- _INFORMATION PROVIDED_:

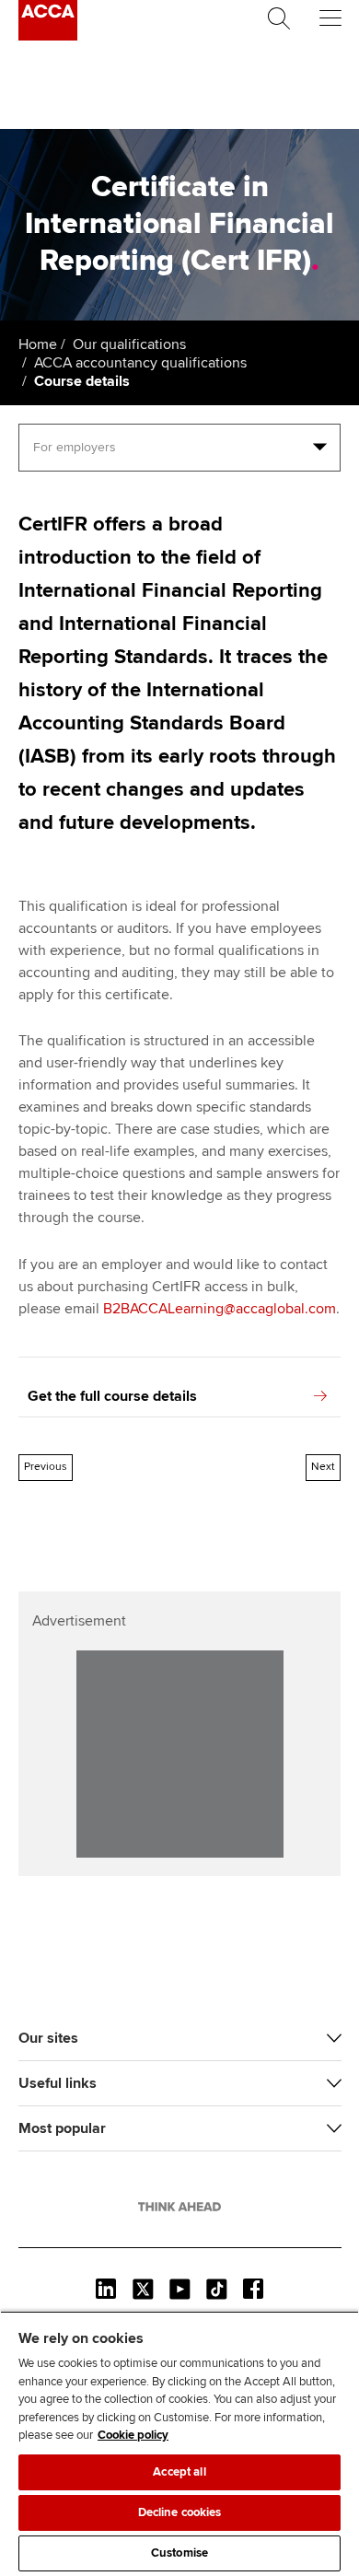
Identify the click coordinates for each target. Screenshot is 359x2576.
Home (37, 344)
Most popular (62, 2128)
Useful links (57, 2083)
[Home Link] (179, 2206)
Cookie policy (133, 2435)
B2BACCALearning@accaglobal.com (219, 1309)
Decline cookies (180, 2512)
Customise (179, 2553)
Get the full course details (112, 1396)
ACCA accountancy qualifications (140, 363)
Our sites (48, 2038)
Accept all (179, 2472)
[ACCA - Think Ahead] (47, 36)
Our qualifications (129, 344)
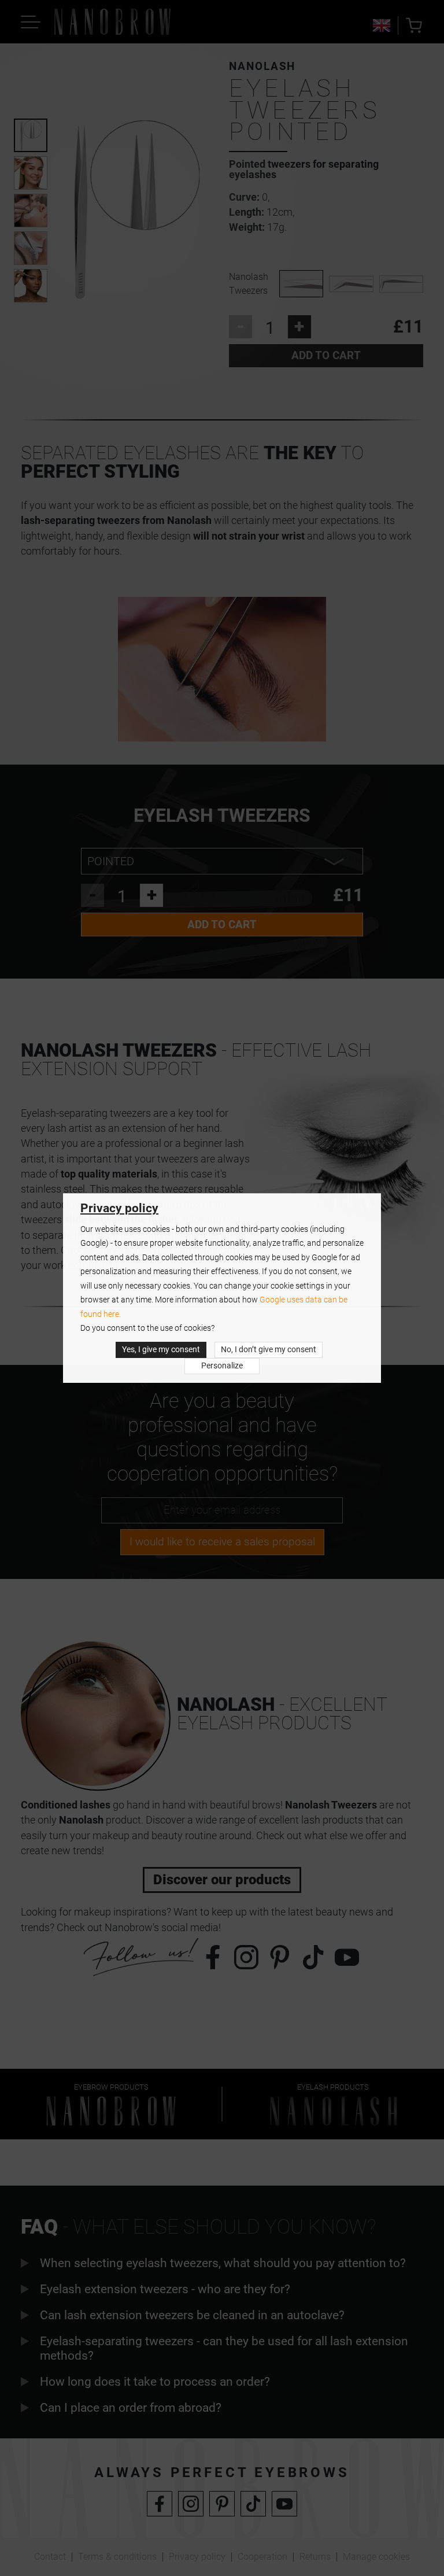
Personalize (222, 1366)
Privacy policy (119, 1208)
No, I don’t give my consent (268, 1350)
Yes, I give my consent (161, 1350)
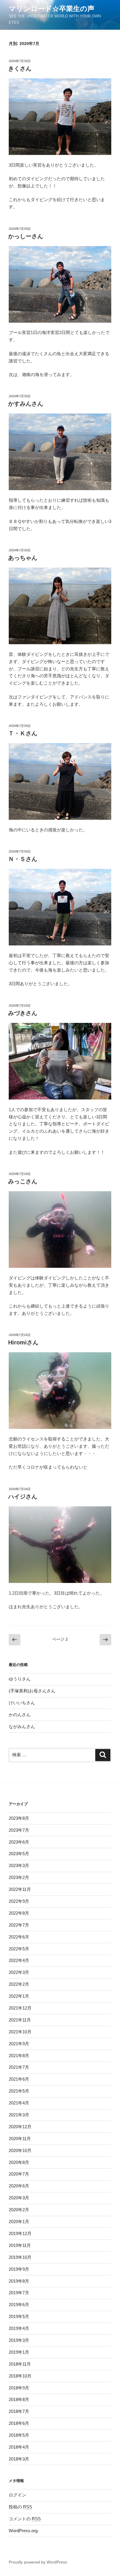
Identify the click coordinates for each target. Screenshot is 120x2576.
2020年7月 (19, 2173)
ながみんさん (22, 1726)
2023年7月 (19, 1830)
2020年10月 (20, 2150)
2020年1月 (19, 2221)
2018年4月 (19, 2447)
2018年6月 (19, 2423)
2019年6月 (19, 2304)
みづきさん (22, 1013)
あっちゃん (22, 558)
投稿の (20, 2506)
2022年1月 (19, 1996)
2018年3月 (19, 2458)
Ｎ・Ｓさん (22, 859)
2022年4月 (19, 1960)
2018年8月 (19, 2399)
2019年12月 (20, 2233)
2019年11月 (20, 2245)
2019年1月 (19, 2352)
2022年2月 (19, 1984)
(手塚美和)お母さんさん (32, 1690)
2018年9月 (19, 2387)
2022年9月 (19, 1901)
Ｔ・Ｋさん (22, 733)
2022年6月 (19, 1936)
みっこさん (22, 1181)
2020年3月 (19, 2197)
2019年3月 (19, 2340)
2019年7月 (19, 2292)
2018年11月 (20, 2364)
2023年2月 (19, 1877)
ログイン (17, 2494)
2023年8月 (19, 1818)
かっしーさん (25, 236)
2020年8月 (19, 2162)
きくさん (19, 68)
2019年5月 (19, 2316)
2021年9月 (19, 2043)
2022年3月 (19, 1972)
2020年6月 (19, 2185)
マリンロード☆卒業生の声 (51, 8)
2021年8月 (19, 2055)
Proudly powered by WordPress (38, 2562)
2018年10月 (20, 2375)
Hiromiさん (23, 1342)
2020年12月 (20, 2126)
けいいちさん (22, 1702)
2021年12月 (20, 2007)
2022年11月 (20, 1889)
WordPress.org (23, 2530)
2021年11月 (20, 2019)
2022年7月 (19, 1924)
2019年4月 (19, 2328)
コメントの (25, 2518)
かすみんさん (25, 403)
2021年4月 (19, 2102)
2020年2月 (19, 2209)
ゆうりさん (20, 1678)
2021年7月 (19, 2067)
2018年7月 (19, 2411)
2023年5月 (19, 1853)
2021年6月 (19, 2079)
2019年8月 (19, 2281)
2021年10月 (20, 2031)
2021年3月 (19, 2114)
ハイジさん (22, 1496)
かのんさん (20, 1714)
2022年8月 (19, 1913)
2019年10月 (20, 2257)
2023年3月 (19, 1865)
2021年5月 (19, 2090)
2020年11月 (20, 2138)
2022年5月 (19, 1948)
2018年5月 (19, 2435)
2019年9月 (19, 2269)
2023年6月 (19, 1842)
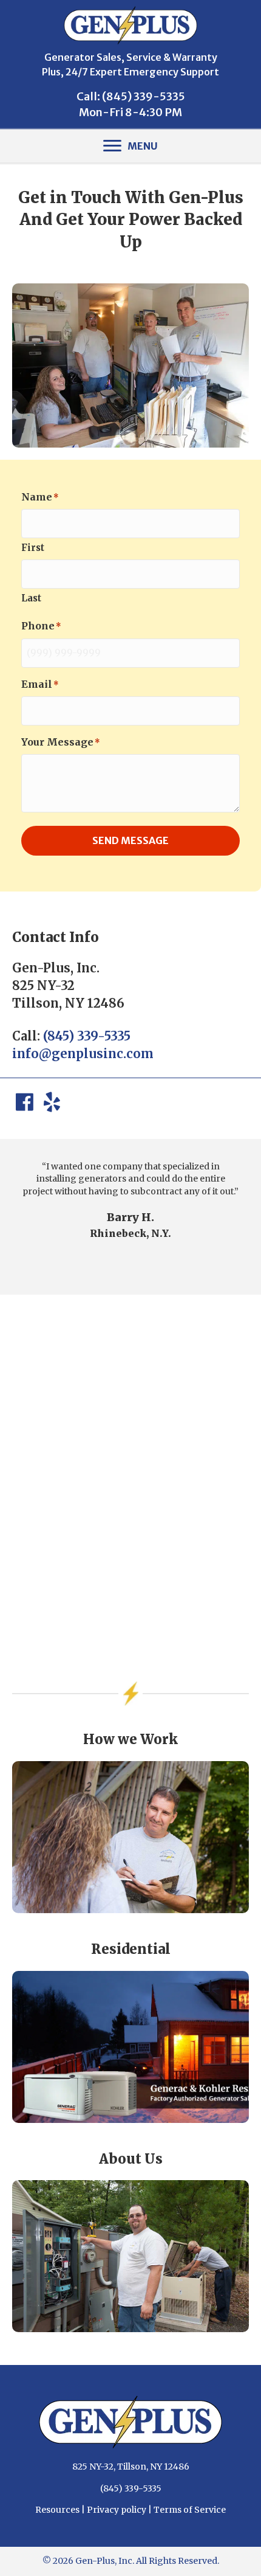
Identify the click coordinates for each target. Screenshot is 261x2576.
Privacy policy (116, 2509)
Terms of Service (190, 2509)
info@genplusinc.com (83, 1053)
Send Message (130, 840)
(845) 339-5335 (143, 96)
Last (31, 598)
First (32, 547)
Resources (57, 2509)
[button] (24, 1102)
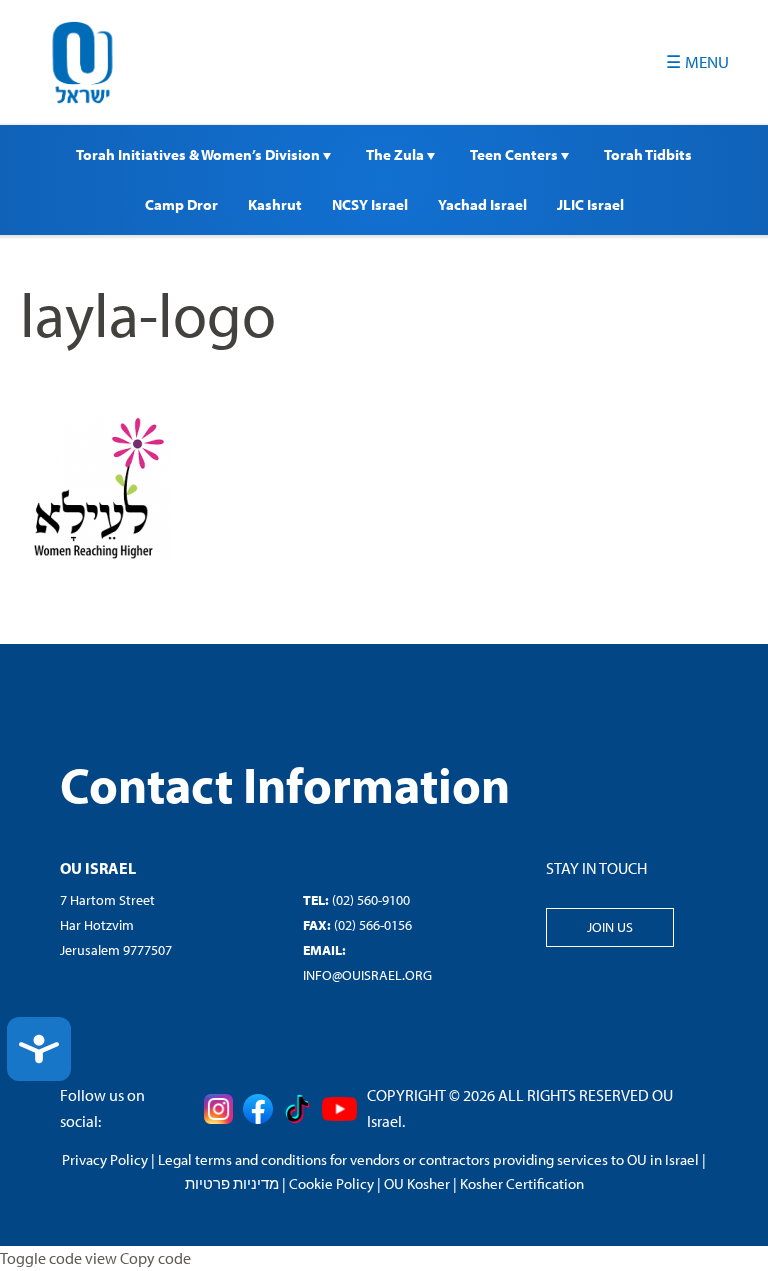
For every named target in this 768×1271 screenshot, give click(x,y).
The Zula (396, 154)
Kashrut (275, 204)
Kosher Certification (522, 1183)
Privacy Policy (105, 1159)
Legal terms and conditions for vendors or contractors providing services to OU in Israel (428, 1159)
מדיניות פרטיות (232, 1183)
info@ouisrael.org (367, 975)
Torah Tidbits (648, 154)
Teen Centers (515, 154)
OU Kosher (417, 1183)
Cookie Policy (331, 1183)
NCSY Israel (370, 204)
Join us (610, 927)
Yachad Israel (482, 204)
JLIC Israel (590, 204)
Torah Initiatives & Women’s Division (199, 154)
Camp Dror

- _INSTRUCTIONS TO FOLLOW_: Using the entries above, write out exactly the lines from the one with "2020年12月 (20, 2126)" through the one with "Legal terms and", ends included. Leave out any pictures.

- _ANSWER TO THIS EXERCISE_:
2020年12月 (20, 2126)
けいいちさん (22, 1702)
2021年12月 (20, 2007)
2022年11月 (20, 1889)
WordPress.org (23, 2530)
2021年11月 (20, 2019)
2022年7月 (19, 1924)
2019年4月 (19, 2328)
コメントの (25, 2518)
かすみんさん (25, 403)
2021年4月 (19, 2102)
2020年2月 (19, 2209)
ゆうりさん (20, 1678)
2021年7月 (19, 2067)
2018年7月 (19, 2411)
2023年5月 (19, 1853)
2021年6月 (19, 2079)
2019年8月 (19, 2281)
2021年10月 (20, 2031)
2021年3月 (19, 2114)
ハイジさん (22, 1496)
かのんさん (20, 1714)
2022年8月 (19, 1913)
2019年10月 (20, 2257)
2023年3月 (19, 1865)
2021年5月 (19, 2090)
2020年11月 (20, 2138)
2022年5月 (19, 1948)
2018年5月 (19, 2435)
2019年9月 (19, 2269)
2023年6月 (19, 1842)
Identify the click coordinates for each target. Screenshot is 261x2576.
Privacy policy (116, 2509)
Terms of Service (190, 2509)
info@genplusinc.com (83, 1053)
Send Message (130, 840)
(845) 339-5335 (143, 96)
Last (31, 598)
First (32, 547)
Resources (57, 2509)
[button] (24, 1102)
For every named target in this 768×1271 screenshot, give click(x,y).
The Zula (396, 154)
Kashrut (275, 204)
Kosher Certification (522, 1183)
Privacy Policy (105, 1159)
Legal terms and conditions for vendors or contractors providing services to OU in Israel (428, 1159)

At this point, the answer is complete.